Par la suite dans les années 1980, le rapport de forces a changé, au détriment du mouvement populaire. Une fois réélu (1981), le PQ a appliqué des politiques néolibérales. Au nom du nécessaire « ménage » des finances publiques, on a fait ce que le 1 % voulait, à savoir reporter le fardeau sur les couches moyennes et populaires. Des syndicats devant les assauts répétés de l’État et des patrons ont reculé, subissant ces coupures dans la santé et l’éducation, par exemple. Des intellectuels, bien intentionnés mais surtout naïfs, affirmaient alors que la lutte des classes, c’était fini, et qu’il fallait se « concerter » avec les autorités. Une grande partie des énergies des mouvements populaires a été alors déviée vers d’interminables « « sommets » dont le but était, plus souvent qu’autrement, de faire endosser les politiques du « déficit zéro » et autres mots de passe qui voulaient dire simplement : austérité et aggravation des écarts.
À moins qu’on se trompe, il n’y a pas eu beaucoup de résultats concrets pour la grande masse des gens.

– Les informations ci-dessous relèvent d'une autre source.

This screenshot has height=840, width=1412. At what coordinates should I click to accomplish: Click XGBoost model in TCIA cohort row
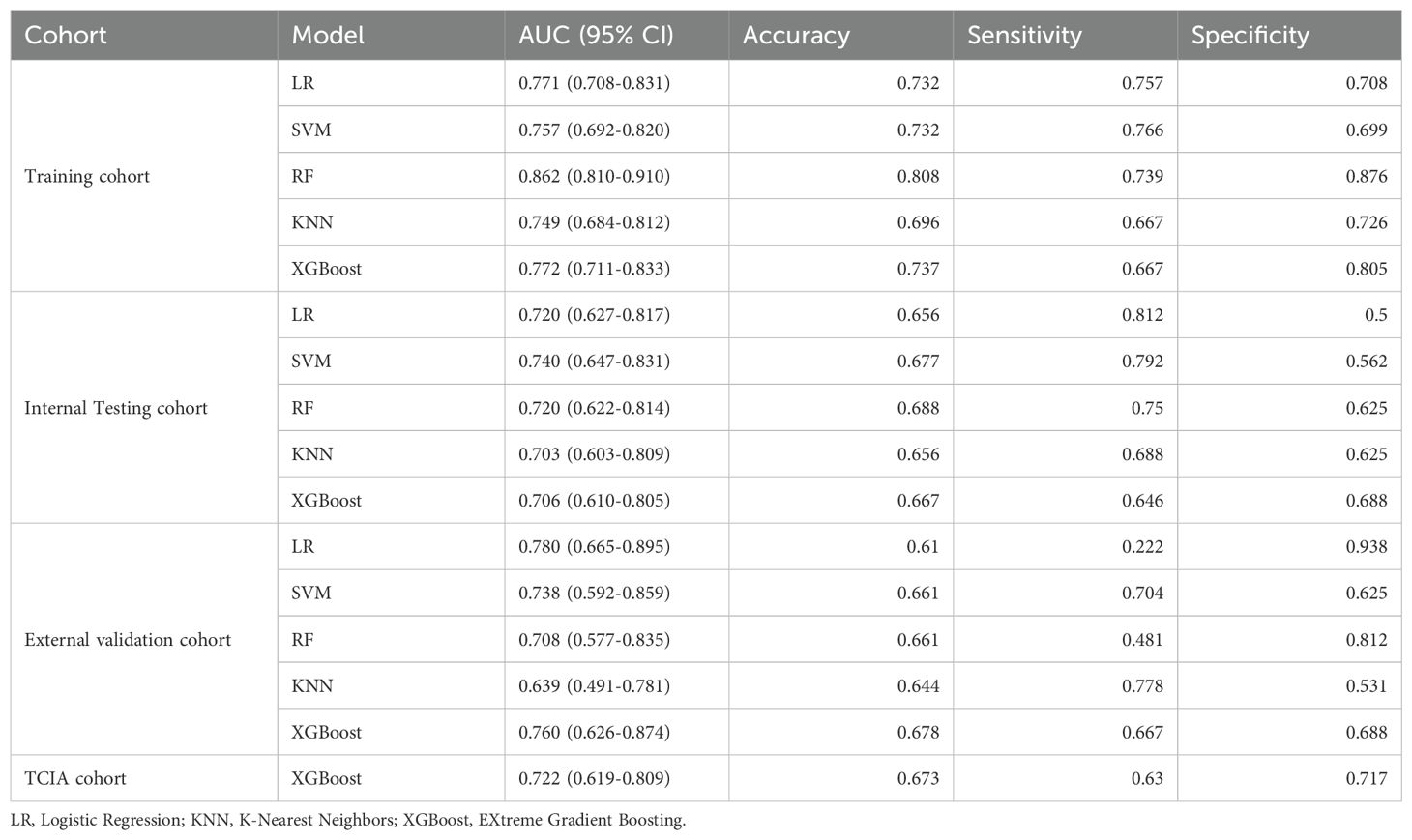pos(327,779)
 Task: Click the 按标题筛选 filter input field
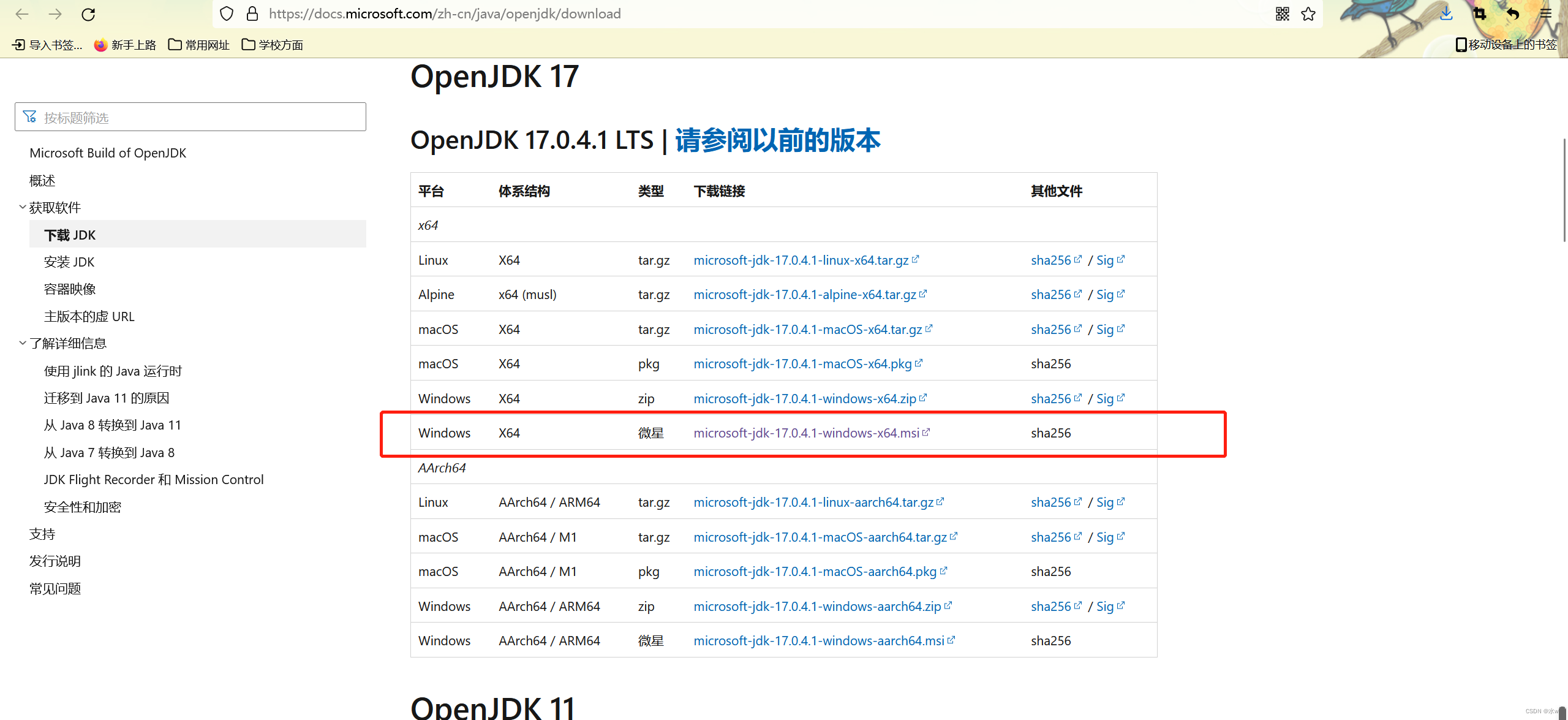pyautogui.click(x=190, y=117)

Au tournant des années 1990 cependant, des mouvements ont commencé à remettre en question cette chanson. Le secteur public a commencé à prendre de la vigueur. Mais le moment de rupture est venu de l’initiative de Françoise David et de la Marche des femmes contre la pauvreté et la violence. Il faut se souvenir que Françoise, malgré l’avis des centrales syndicales, était sortie du « Sommet socio-économique » de 1995 de Lucien Bouchard qui refusait de considérer des revendications tout à fait légitimes comme l’augmentation du salaire minimum, toujours sur le même prétexte d’assainissement des finances publiques.

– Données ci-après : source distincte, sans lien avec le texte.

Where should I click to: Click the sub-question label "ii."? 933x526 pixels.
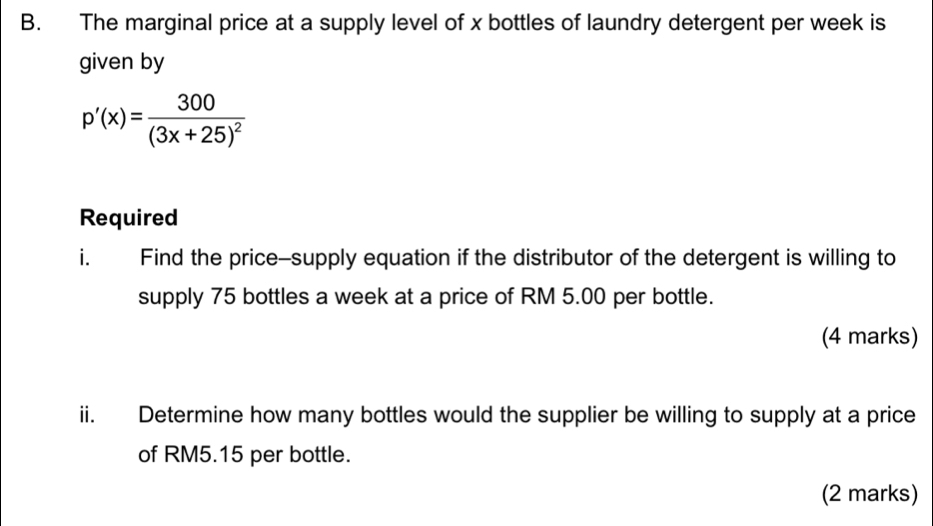pos(92,415)
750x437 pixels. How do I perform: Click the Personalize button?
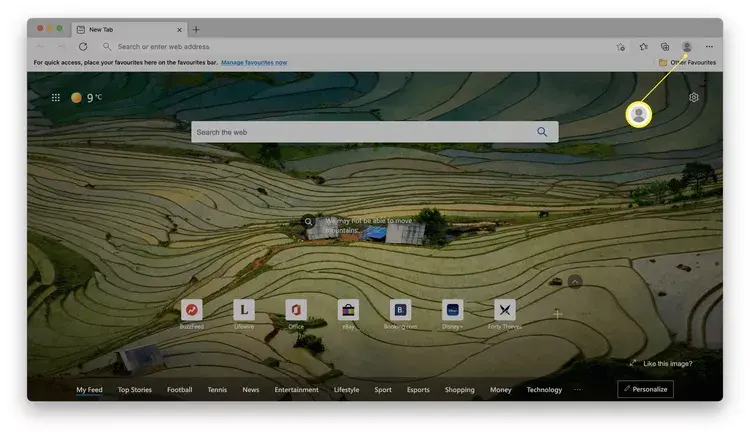(x=645, y=389)
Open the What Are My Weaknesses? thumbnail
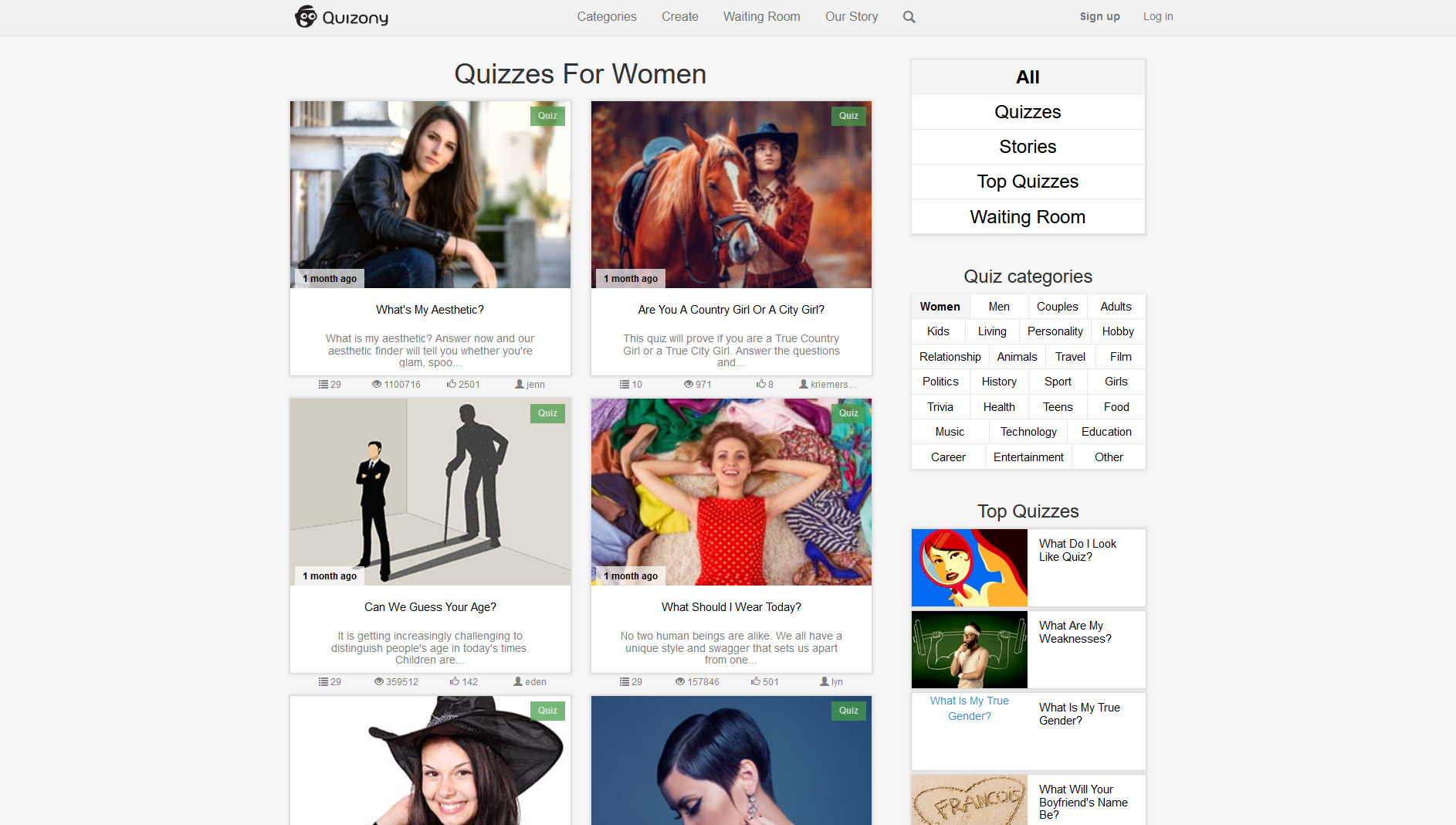The image size is (1456, 825). point(969,649)
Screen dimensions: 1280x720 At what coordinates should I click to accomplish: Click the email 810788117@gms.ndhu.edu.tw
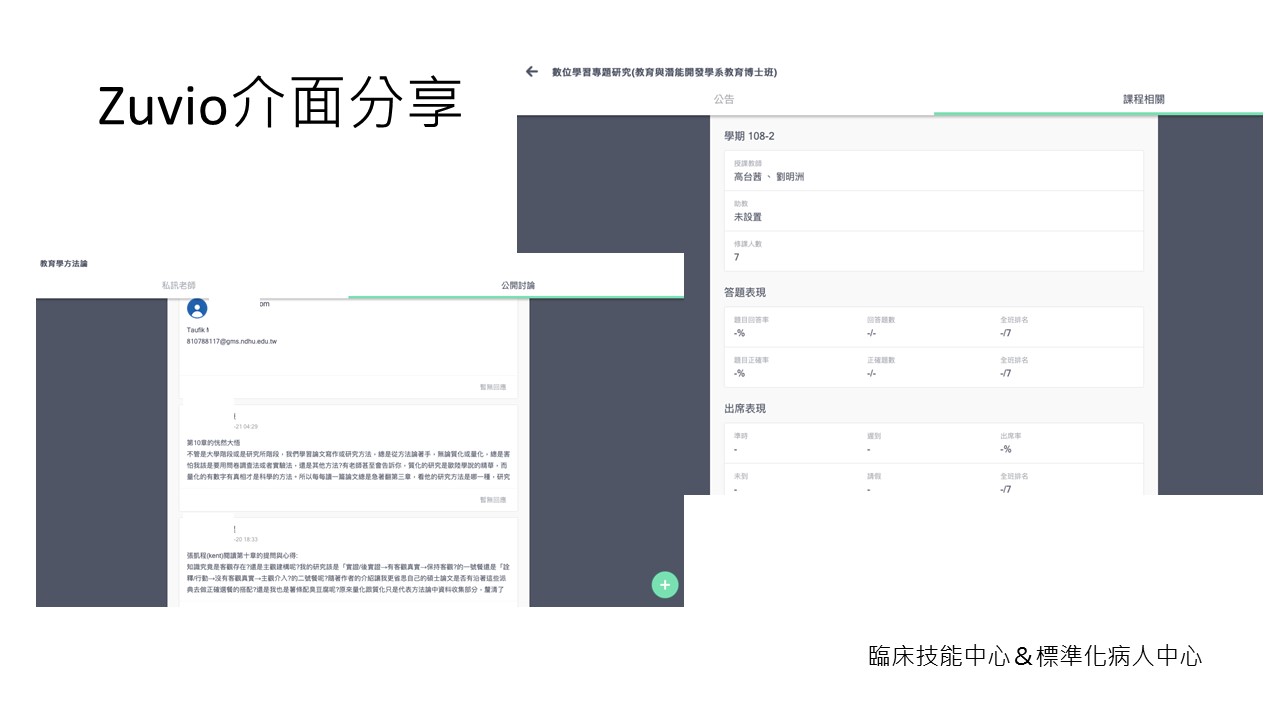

Cette première mobilisation a débouché sur une autre grande initiative au Sommet des peuples des Amériques (avril 2001). Encore là, des secteurs du mouvement syndical hésitaient à confronter le terrible projet consistant à livrer les 34 pays de l’hémisphère aux mondialiseurs et aux États-Unis. Ils accusaient les opposants, au début dispersés, d’être « gauchistes ». Lors du Sommet des peuples cependant, l’opinion a basculé. La CSN et la CSQ, notamment, ont bien compris, avec les mouvements populaires, les étudiants et les groupes de solidarité internationale, que l’heure n’était pas à s’assoir avec Ottawa et Washington pour négocier les « détails ». Quelques mois plus tard, l’initiative de Québec débouchait sur de nouvelles mobilisations en Amérique du Sud et même aux États-Unis. En 2004, le « grand » projet de la Zone de libre-échange était kaput !

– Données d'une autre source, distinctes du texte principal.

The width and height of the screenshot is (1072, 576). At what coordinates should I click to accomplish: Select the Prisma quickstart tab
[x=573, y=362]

À travers ces expériences, les mouvements populaires ont donné un autre sens au mot « concertation » qui est devenue « convergence » et alliances populaires. Certes, personne n’est en principe contre la négociation. On sait très bien que les « petites victoires » sont importantes, qu’elles impliquent des compromis, des négociations et même parfois, quitte à se boucher le nez, de s’asseoir avec les « dignes » représentants du 1%. Mais faire cela n’implique pas d’oublier qu’au point de départ, il y a des intérêts de classe, il y a des confrontations, il y a des luttes.
En 2003, cette posture militante a encouragé les mouvements à affronter la « réingénierie » de Charest (ce qui est revenu sur la table avec Couillard). Les syndiqués ont bravement défié les forces dites de l’ordre pour bloquer des installations stratégiques. Les mamans et les papas ont affronté l’hiver pour dire non à la démolition des garderies. En 2005, les étudiant-es, sans beaucoup d’appui sinon que symbolique, ont tenu tête, tout en se faisant traiter de « gauchistes » et finalement ils ont gagné. Tout cela a miné le gouvernement qui a peu à peu tassé dans le coin ses « réformes » sauvages jusqu’à temps qu’il pense le moment venu de se réessayer en 2012.
En ce printemps mémorable, ce sont les étudiants et appelons-le par son nom, l’ASSÉ (devenu CLASSE par ses alliances larges) qui ont pris les devants. Ils ont bien fait leur travail, sans excès de langage, en ramenant toujours l’opinion à l’essentiel. Au début, certains syndicats conseillaient en douce aux étudiants de céder. Mais le vent a tourné autrement et finalement, tout le monde s’est rallié. Le mouvement était étudiant, mais la lutte est devenue populaire. La victoire a été partielle, mais cela a quand même été une victoire.
Plus tard, quand le PQ a été élu à l’automne 2012, le bon vieux discours de la concertation a été sorti des garde-robes. Le PQ, à sa manière habituelle, parlait des deux coins de la bouche. Certains militants étaient presque contents d’entendre cela après une décennie de confrontations, mais en réalité, rien n’était changé. Pauline Marois a cherché à s’en tirer, mais amadouer les mouvements populaires tout en courtisant l’électorat de droite était en fin de compte une mission impossible. Sa défaite et l’arrivée au pouvoir du PLQ sur des bases frauduleuses ont fait mal et aujourd’hui, les enjeux sont grands.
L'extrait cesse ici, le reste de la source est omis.